#### [What to work on]
Below are the records. Reproduce exactly the lines from the one containing "The image size" through the final line, and omit any pictures.

#### Exercise input

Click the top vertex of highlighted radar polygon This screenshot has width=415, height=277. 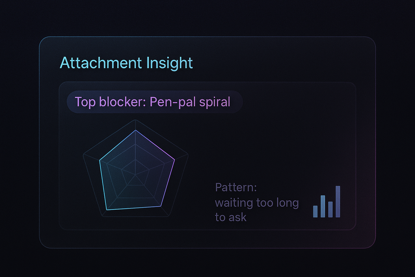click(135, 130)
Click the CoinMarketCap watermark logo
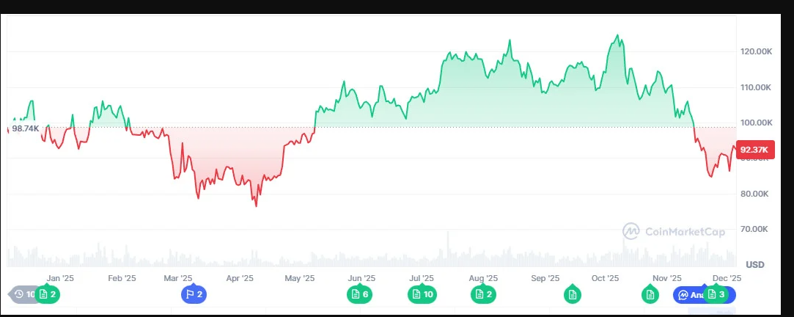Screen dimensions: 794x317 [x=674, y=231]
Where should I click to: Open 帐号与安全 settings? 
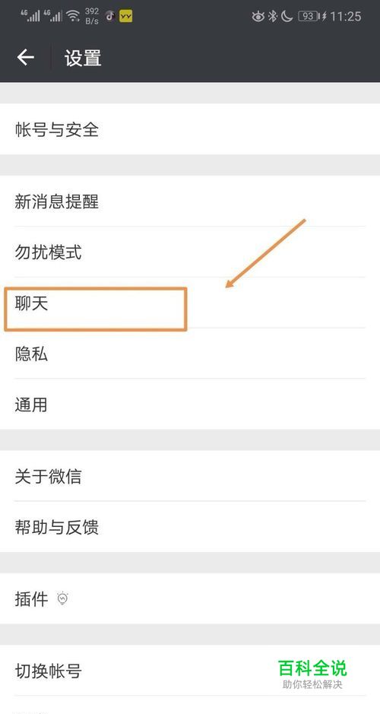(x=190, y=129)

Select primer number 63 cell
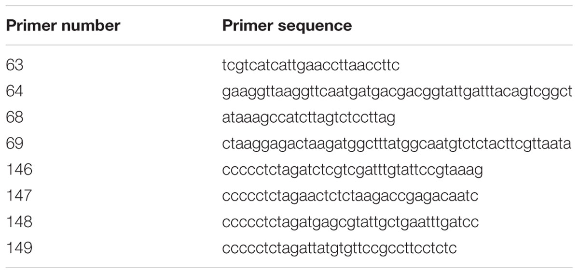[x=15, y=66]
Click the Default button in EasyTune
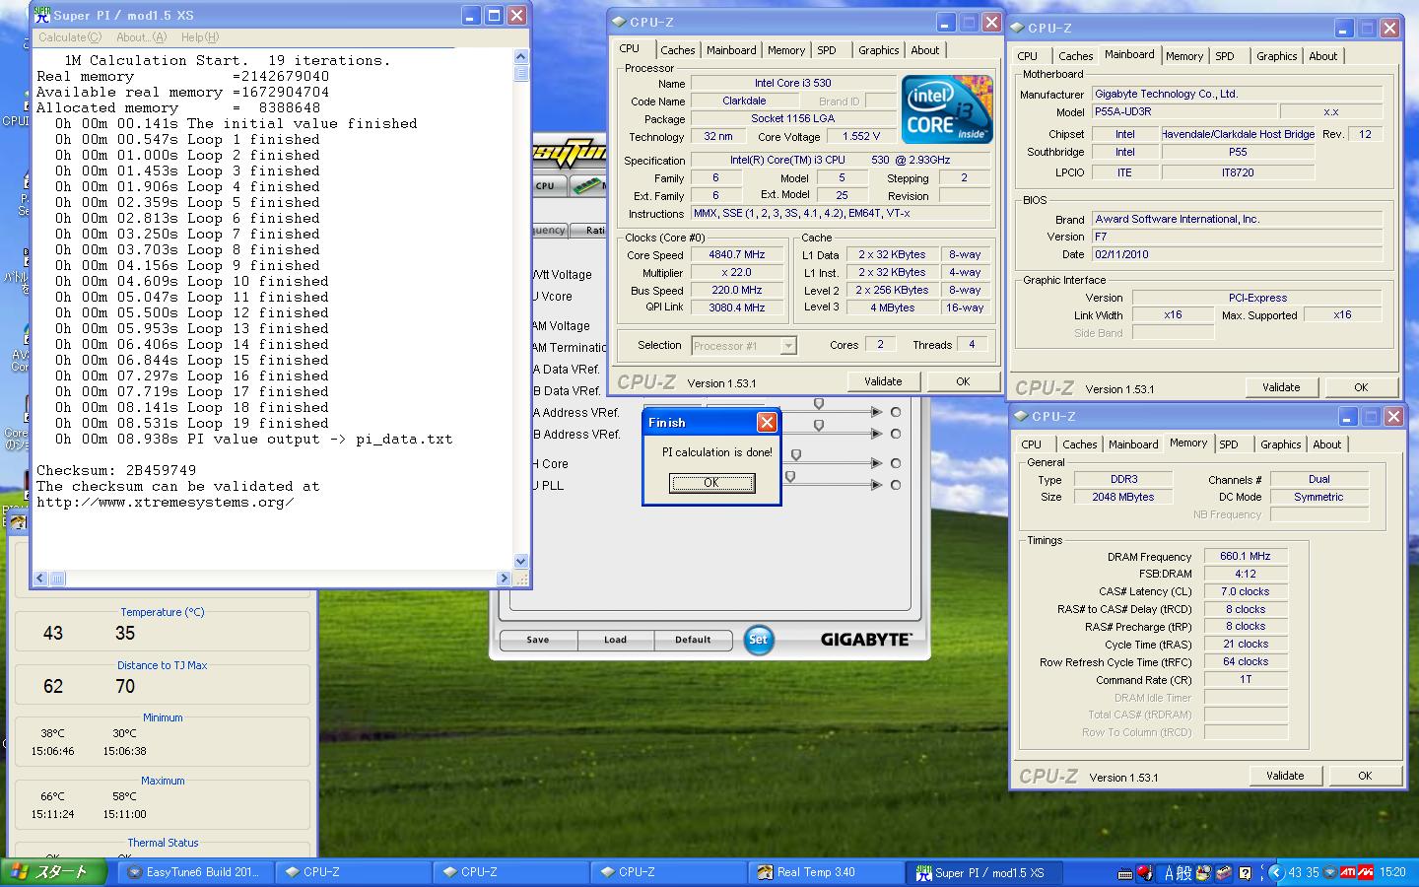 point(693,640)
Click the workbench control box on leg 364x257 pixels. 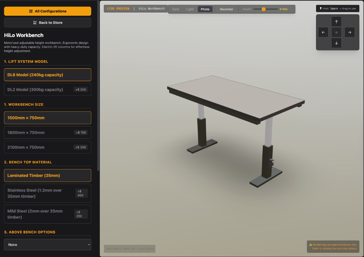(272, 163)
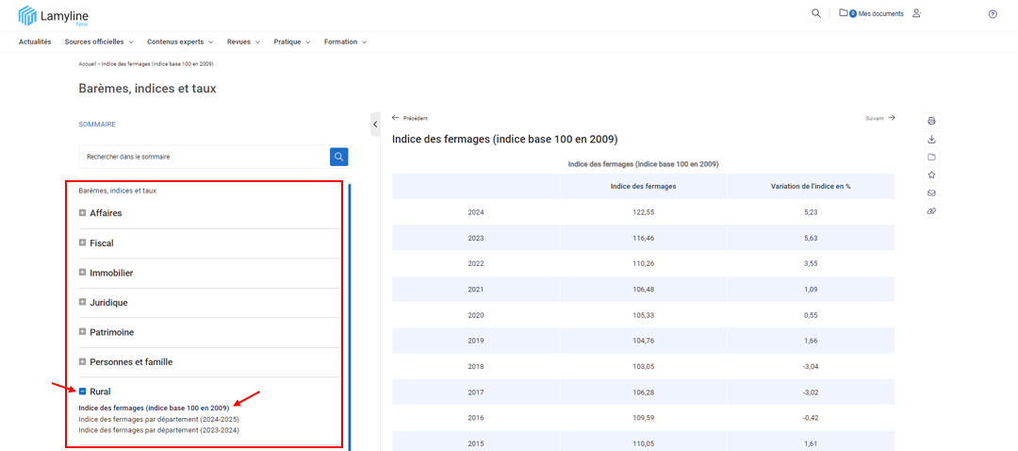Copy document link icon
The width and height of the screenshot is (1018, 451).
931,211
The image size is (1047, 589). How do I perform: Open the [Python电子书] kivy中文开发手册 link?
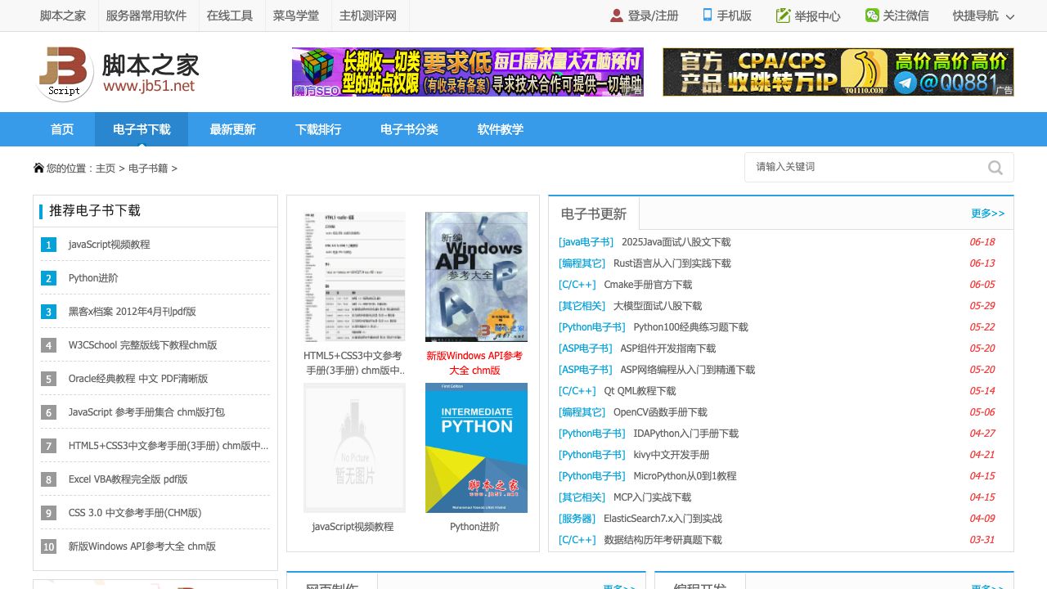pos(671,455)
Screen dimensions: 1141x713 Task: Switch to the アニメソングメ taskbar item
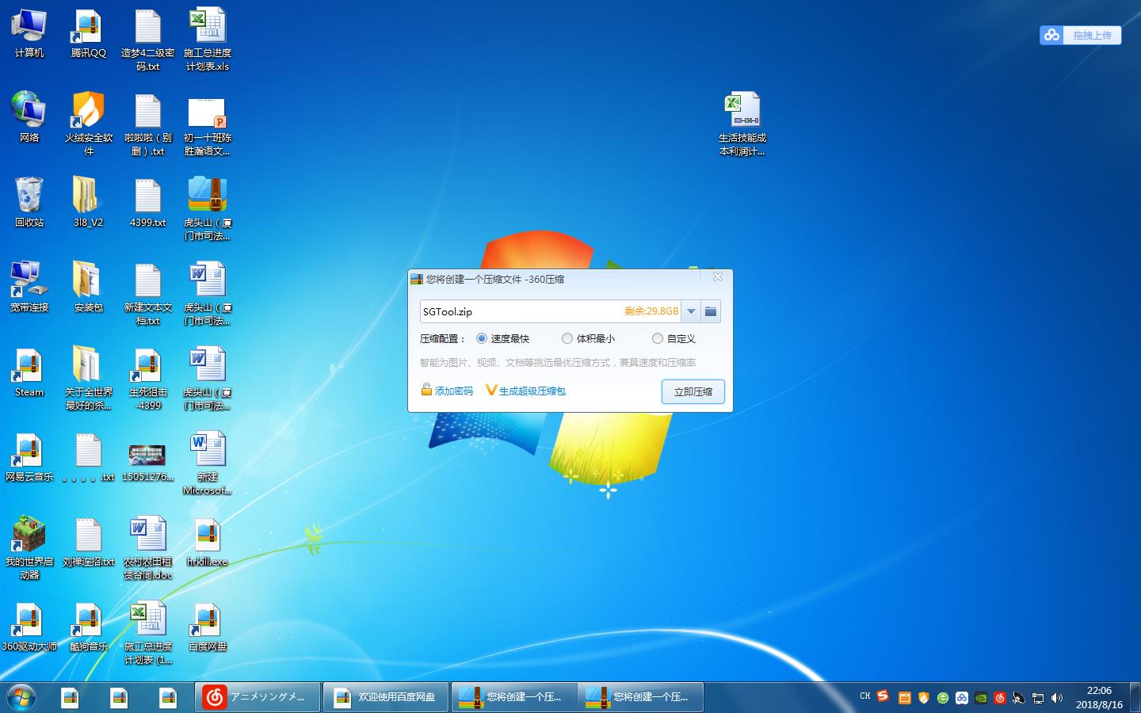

########

#### [Answer for the task]
The image size is (1047, 589). How do I perform: Open the [Python电子书] kivy中文开发手册 link?
pos(671,455)
Screen dimensions: 1141x713 Task: Switch to the アニメソングメ taskbar item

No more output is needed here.